## [Records for the task]

════

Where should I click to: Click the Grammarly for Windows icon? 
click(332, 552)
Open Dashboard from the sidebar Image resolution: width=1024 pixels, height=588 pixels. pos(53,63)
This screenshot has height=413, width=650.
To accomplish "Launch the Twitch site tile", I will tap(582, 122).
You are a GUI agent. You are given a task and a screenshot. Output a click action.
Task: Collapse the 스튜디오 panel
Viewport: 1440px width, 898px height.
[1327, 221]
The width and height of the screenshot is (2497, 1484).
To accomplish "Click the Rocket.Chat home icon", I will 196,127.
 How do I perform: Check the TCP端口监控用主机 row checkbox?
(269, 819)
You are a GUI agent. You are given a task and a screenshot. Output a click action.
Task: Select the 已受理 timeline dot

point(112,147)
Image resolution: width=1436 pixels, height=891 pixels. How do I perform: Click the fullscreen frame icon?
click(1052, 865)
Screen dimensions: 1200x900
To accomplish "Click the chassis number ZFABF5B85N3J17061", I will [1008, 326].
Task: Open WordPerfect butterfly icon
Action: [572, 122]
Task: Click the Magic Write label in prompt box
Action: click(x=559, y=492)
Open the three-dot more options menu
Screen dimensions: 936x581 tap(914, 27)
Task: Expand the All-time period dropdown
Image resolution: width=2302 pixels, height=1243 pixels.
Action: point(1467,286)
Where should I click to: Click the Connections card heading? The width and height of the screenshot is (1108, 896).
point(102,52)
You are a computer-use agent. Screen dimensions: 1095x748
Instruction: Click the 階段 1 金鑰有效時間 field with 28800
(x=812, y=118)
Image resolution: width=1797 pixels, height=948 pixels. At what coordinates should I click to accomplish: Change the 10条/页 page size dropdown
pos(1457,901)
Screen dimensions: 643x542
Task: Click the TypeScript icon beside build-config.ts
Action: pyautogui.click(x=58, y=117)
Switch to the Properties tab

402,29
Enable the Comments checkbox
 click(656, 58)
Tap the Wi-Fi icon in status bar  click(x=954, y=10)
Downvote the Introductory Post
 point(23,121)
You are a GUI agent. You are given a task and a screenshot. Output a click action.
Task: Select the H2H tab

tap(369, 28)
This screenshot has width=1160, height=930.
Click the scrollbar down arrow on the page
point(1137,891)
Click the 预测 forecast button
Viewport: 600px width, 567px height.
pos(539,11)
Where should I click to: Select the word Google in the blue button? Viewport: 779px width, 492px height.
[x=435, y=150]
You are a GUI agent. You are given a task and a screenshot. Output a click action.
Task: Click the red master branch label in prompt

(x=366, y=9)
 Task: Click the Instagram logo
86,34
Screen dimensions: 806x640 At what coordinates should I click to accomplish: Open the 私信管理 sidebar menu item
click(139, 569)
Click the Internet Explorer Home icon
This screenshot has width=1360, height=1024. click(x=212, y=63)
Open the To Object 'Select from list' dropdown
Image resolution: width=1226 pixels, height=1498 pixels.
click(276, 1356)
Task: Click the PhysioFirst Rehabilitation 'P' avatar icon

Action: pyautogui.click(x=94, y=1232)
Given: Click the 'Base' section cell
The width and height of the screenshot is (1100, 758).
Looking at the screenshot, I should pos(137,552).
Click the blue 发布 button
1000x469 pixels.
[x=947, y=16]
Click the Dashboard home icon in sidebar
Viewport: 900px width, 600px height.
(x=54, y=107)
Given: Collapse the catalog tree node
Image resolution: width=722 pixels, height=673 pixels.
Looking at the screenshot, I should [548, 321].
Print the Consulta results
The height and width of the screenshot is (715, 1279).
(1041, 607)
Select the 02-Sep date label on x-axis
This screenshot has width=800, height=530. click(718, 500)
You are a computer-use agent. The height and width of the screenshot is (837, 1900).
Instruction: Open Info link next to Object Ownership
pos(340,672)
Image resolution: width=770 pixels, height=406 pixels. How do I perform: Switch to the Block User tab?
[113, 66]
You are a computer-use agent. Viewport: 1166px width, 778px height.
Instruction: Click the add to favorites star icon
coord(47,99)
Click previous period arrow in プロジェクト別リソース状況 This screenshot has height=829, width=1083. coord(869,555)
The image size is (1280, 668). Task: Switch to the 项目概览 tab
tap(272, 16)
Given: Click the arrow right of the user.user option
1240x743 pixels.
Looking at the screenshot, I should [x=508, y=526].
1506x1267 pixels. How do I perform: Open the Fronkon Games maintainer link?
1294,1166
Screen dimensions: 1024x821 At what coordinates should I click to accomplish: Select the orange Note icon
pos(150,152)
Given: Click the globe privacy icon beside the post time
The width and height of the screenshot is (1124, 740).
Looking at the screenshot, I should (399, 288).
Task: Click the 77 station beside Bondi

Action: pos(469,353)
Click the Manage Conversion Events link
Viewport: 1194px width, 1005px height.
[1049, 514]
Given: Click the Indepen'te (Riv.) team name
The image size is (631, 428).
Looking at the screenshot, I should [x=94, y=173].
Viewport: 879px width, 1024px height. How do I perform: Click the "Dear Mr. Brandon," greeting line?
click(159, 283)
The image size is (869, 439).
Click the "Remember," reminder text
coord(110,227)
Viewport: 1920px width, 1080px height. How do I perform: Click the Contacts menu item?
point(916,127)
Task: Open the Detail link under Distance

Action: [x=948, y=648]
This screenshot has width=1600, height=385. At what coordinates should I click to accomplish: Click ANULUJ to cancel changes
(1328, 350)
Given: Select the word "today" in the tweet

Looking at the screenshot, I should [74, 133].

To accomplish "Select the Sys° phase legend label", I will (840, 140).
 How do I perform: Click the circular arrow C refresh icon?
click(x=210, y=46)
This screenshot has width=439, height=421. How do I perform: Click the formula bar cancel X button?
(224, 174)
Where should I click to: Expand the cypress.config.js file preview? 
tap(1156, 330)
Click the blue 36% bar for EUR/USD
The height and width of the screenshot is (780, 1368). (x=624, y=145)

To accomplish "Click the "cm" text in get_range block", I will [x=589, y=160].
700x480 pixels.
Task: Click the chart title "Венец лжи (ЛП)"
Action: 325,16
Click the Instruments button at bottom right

════

## [What you need to do]
Using the material, count the lines where the word "period" appears. Give the number by itself.

## [Exercise output]
2